Registration to PAPIs ’16 is separate. You can find out more details here.
BigML and Las Naves are getting ready to host the 2nd Machine Learning Summer School in Valencia (September 8-9), which is fully booked. Although we are not able to extend any new invitations for the Summer School, we are happy to share that BigML’s Strategic Advisor Professor Geoff Webb (Monash University, Melbourne) will be giving an open talk on September 8th at the end of the first day of the Summer School. All MLVLC meetup members are cordially invited to attend this talk, which will start promptly at 6:30 PM CEST, in Las Naves. After Professor Webb’s talk, there will be time allocated for free drinks and networking. Below are the details of this unique talk.

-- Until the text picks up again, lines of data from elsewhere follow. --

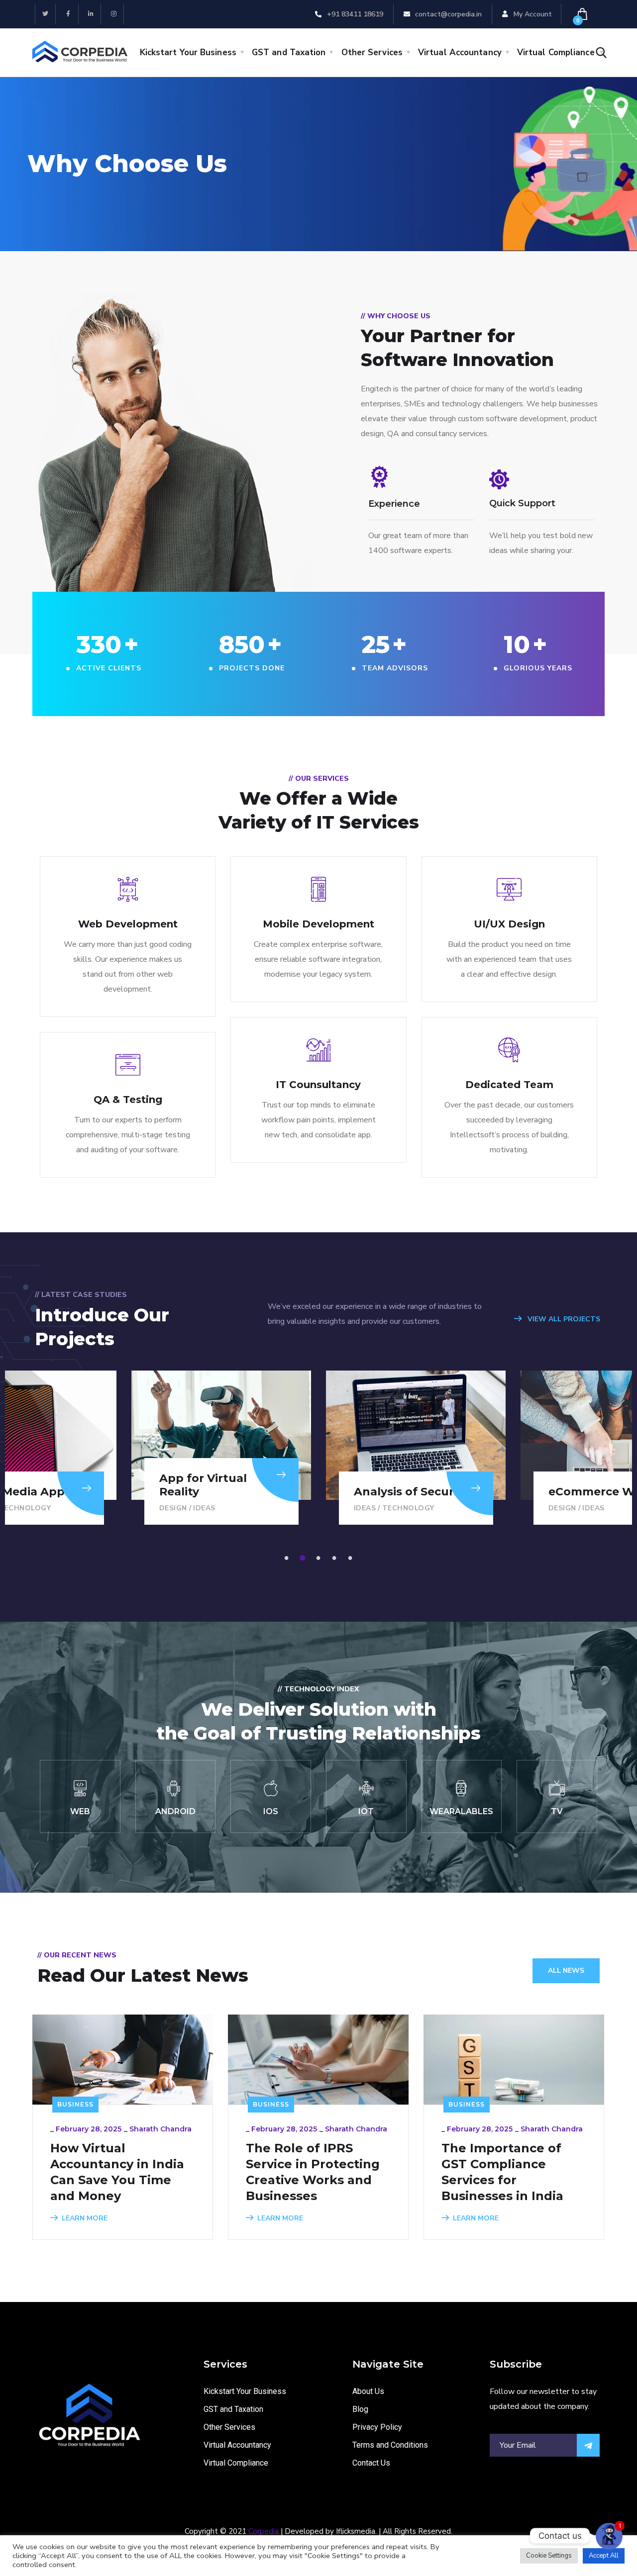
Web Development (128, 924)
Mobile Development (318, 924)
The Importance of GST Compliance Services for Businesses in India (502, 2172)
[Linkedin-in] (91, 14)
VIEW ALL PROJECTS (563, 1319)
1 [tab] (288, 1558)
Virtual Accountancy (460, 52)
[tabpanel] (415, 1448)
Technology (408, 1508)
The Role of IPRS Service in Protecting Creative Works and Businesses (313, 2172)
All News (566, 1970)
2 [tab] (304, 1558)
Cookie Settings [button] (549, 2555)
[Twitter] (45, 14)
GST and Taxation (289, 52)
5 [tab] (351, 1558)
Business (75, 2104)
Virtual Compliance (556, 52)
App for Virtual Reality (203, 1485)
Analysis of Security (411, 1491)
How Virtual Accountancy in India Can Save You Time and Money (117, 2172)
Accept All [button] (604, 2555)
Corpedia (263, 2531)
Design (173, 1508)
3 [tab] (319, 1558)
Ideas (204, 1508)
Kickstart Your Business (188, 52)
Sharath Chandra (160, 2128)
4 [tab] (335, 1558)
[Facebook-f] (68, 14)
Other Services (372, 52)
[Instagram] (114, 14)
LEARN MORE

A multiple test correction for streams and cascades of statistical hypothesis tests
Statistical hypothesis testing is a popular and powerful tool for inferring knowledge from data. For every such test performed, there is always a non-zero probability of making a false discovery, i.e. rejecting a null hypothesis in error. Family-wise error rate (FWER) is the probability of making at least one false discovery during an inference process. The expected FWER grows exponentially with the number of hypothesis tests that are performed, almost guaranteeing that an error will be committed if the number of tests is big enough and the risk is not managed; a problem known as the multiple testing problem. State-of-the-art methods for controlling FWER in multiple comparison settings require that the set of hypotheses be predetermined. This greatly hinders statistical testing for many modern applications of statistical inference, such as model selection, because neither the set of hypotheses that will be tested, nor even the number of hypotheses, can be known in advance.
Subfamilywise Multiple Testing is a multiple-testing correction that can be used in applications for which there are repeated pools of null hypotheses from each of which a single null hypothesis is to be rejected and neither the specific hypotheses nor their number are known until the final rejection decision is completed.
To demonstrate the importance and relevance of this work to current machine learning problems, Professor Webb and co-authors further refine the theory to the problem of model selection and show how to use Subfamilywise Multiple Testing for learning graphical models.
They assess its ability to discover graphical models on more than 7,000 datasets, studying the ability of Subfamilywise Multiple Testing to outperform the state-of-the-art on data with varying size and dimensionality, as well as with varying density and power of the present correlations. Subfamilywise Multiple Testing provides a significant improvement in statistical efficiency, often requiring only half as much data to discover the same model, while strictly controlling FWER.
Please RSVP for this talk soon and be sure to take advantage of this unique chance to learn more about theis cutting edge technique, while joining our Summer School attendees from around the world for a stimulating session of networking afterwards.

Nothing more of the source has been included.